If still tied, they vote again the next day, at which point that’s it. (Unless the matter is really pressing, in which case they will hope for a miracle, or something. Really! Go read the rules at the above link.) So the PRI will need 251 votes to pass legislation through the lower house. With the Panal plus one independent or PAN defector, they will have it.
Which brings us to Elba Esther Gordillo and the Panal. Gordillo heads the national teachers union (SNTE). Now, I am aware that Republicans like to prattle on about the power of the teachers unions in the United States. That is because Republicans do not know what a real union looks like. Gordillo is immensely powerful, and immensely corrupt. Frex, on an official salary of $26,910 a year she somehow bought a house in San Diego for $1.7 million, in the same neighborhood as Mitt Romney.

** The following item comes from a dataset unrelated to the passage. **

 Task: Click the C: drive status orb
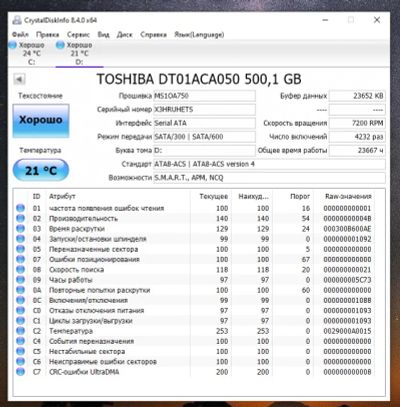point(12,45)
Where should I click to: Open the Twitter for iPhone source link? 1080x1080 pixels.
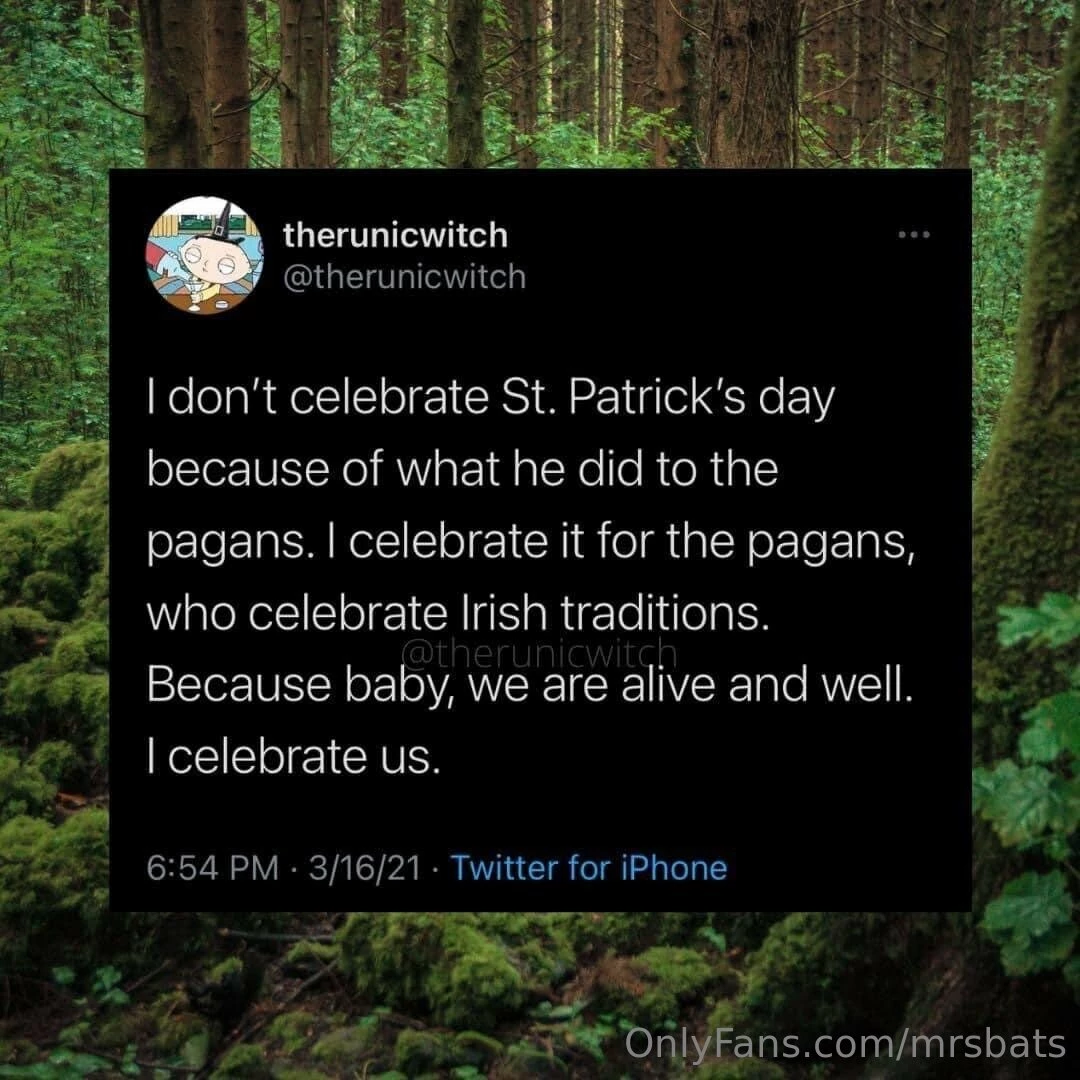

The SNTE was part of the PRI machine, but split in 2006 to support the PAN. As part of that split, the union created its own political party, the Panal. Lest there be some confusion, Patrick Corcoran reminds us that the top two positions in the Panal bureaucracy went respectively to Gordillo’s daughter and Gordillo’s personal secretary. Gordillo could have just thrown her votes to the PAN directly, but creating a party gave her more flexibility ... and access to federal election subsidies. Panal did not run a presidential candidate in ‘06, but it did picked up nine seats in the House and elected one senator.
This year, Panal ran its own candidate for president, the hapless and vaguely hipster-looking Gabriel Quadri. The reason was to leave Gordillo’s options open for post-election negotiations. The SNTE has 1.2 million members and managed to pull in about that many votes for Quadri, plus 1.7 million votes for the Panal’s congressional slate, enough for ten deputies and a senator.
Now, my prediction is that given its internal splits, the PAN will not resort to a Republican-style strategy of unified opposition. That will reduce Gordillo’s leverage. That said, she will be the PRI’s easiest route to a working majority in the lower house, giving her something close to a veto. In other words, it is probably the best possible result from La Maestra’s point of view.
But it is a bad result for Mexico. Not the worst, but bad. For those who still wonder why (the $1.7 million house wasn’t enough?) read this article from the Economist.
Ms. Gordillo is not the sort of person you want in a position of power, and this election gives her more power.